DATA FOR THIS TASK:
• • • • • • •

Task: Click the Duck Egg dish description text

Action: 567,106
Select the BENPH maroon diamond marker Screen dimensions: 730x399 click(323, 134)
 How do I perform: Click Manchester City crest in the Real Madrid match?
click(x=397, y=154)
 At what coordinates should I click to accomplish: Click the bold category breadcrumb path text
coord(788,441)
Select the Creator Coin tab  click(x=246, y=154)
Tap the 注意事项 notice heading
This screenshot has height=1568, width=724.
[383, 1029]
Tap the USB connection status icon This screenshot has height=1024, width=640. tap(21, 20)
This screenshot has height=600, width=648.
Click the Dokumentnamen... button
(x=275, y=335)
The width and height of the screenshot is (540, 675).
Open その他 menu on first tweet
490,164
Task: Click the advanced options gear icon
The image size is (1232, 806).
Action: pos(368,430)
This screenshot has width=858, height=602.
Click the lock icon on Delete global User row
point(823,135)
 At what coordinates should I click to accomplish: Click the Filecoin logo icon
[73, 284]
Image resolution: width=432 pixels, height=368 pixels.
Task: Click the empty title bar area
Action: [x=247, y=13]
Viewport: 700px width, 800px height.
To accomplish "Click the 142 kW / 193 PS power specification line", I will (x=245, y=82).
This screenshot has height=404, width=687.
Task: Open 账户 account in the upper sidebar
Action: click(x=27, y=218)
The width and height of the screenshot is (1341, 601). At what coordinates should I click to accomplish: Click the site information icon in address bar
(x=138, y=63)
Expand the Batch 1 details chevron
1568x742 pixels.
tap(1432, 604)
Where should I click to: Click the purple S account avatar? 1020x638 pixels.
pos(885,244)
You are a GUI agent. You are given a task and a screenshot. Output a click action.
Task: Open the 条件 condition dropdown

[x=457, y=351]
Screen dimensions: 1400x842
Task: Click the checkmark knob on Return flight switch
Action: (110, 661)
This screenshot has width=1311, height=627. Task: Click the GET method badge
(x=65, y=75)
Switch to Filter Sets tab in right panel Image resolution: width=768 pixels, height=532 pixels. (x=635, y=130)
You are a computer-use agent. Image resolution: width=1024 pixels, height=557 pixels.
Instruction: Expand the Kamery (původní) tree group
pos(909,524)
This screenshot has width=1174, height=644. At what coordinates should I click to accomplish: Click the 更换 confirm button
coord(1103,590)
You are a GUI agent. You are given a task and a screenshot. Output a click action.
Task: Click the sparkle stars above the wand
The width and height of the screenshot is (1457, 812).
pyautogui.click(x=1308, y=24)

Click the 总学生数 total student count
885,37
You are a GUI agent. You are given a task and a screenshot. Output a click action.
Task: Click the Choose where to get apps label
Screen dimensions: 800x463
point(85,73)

• • • • • • •

INSTRUCTIONS TO FOLLOW: Copy out all of the lines above exactly.

OUTPUT FOR THIS TASK:
Task: Click the Duck Egg dish description text

Action: 567,106
Select the BENPH maroon diamond marker Screen dimensions: 730x399 click(323, 134)
 How do I perform: Click Manchester City crest in the Real Madrid match?
click(x=397, y=154)
 At what coordinates should I click to accomplish: Click the bold category breadcrumb path text
coord(788,441)
Select the Creator Coin tab  click(x=246, y=154)
Tap the 注意事项 notice heading
This screenshot has height=1568, width=724.
[383, 1029]
Tap the USB connection status icon This screenshot has height=1024, width=640. tap(21, 20)
This screenshot has height=600, width=648.
Click the Dokumentnamen... button
(x=275, y=335)
The width and height of the screenshot is (540, 675).
Open その他 menu on first tweet
490,164
Task: Click the advanced options gear icon
The image size is (1232, 806).
Action: pos(368,430)
This screenshot has width=858, height=602.
Click the lock icon on Delete global User row
point(823,135)
 At what coordinates should I click to accomplish: Click the Filecoin logo icon
[73, 284]
Image resolution: width=432 pixels, height=368 pixels.
Task: Click the empty title bar area
Action: [x=247, y=13]
Viewport: 700px width, 800px height.
To accomplish "Click the 142 kW / 193 PS power specification line", I will (x=245, y=82).
This screenshot has height=404, width=687.
Task: Open 账户 account in the upper sidebar
Action: click(x=27, y=218)
The width and height of the screenshot is (1341, 601). At what coordinates should I click to accomplish: Click the site information icon in address bar
(x=138, y=63)
Expand the Batch 1 details chevron
1568x742 pixels.
tap(1432, 604)
Where should I click to: Click the purple S account avatar? 1020x638 pixels.
pos(885,244)
You are a GUI agent. You are given a task and a screenshot. Output a click action.
Task: Open the 条件 condition dropdown

[x=457, y=351]
Screen dimensions: 1400x842
Task: Click the checkmark knob on Return flight switch
Action: (110, 661)
This screenshot has width=1311, height=627. Task: Click the GET method badge
(x=65, y=75)
Switch to Filter Sets tab in right panel Image resolution: width=768 pixels, height=532 pixels. (x=635, y=130)
You are a computer-use agent. Image resolution: width=1024 pixels, height=557 pixels.
Instruction: Expand the Kamery (původní) tree group
pos(909,524)
This screenshot has width=1174, height=644. At what coordinates should I click to accomplish: Click the 更换 confirm button
coord(1103,590)
You are a GUI agent. You are given a task and a screenshot. Output a click action.
Task: Click the sparkle stars above the wand
The width and height of the screenshot is (1457, 812).
pyautogui.click(x=1308, y=24)

Click the 总学生数 total student count
885,37
You are a GUI agent. You are given a task and a screenshot. Output a click action.
Task: Click the Choose where to get apps label
Screen dimensions: 800x463
point(85,73)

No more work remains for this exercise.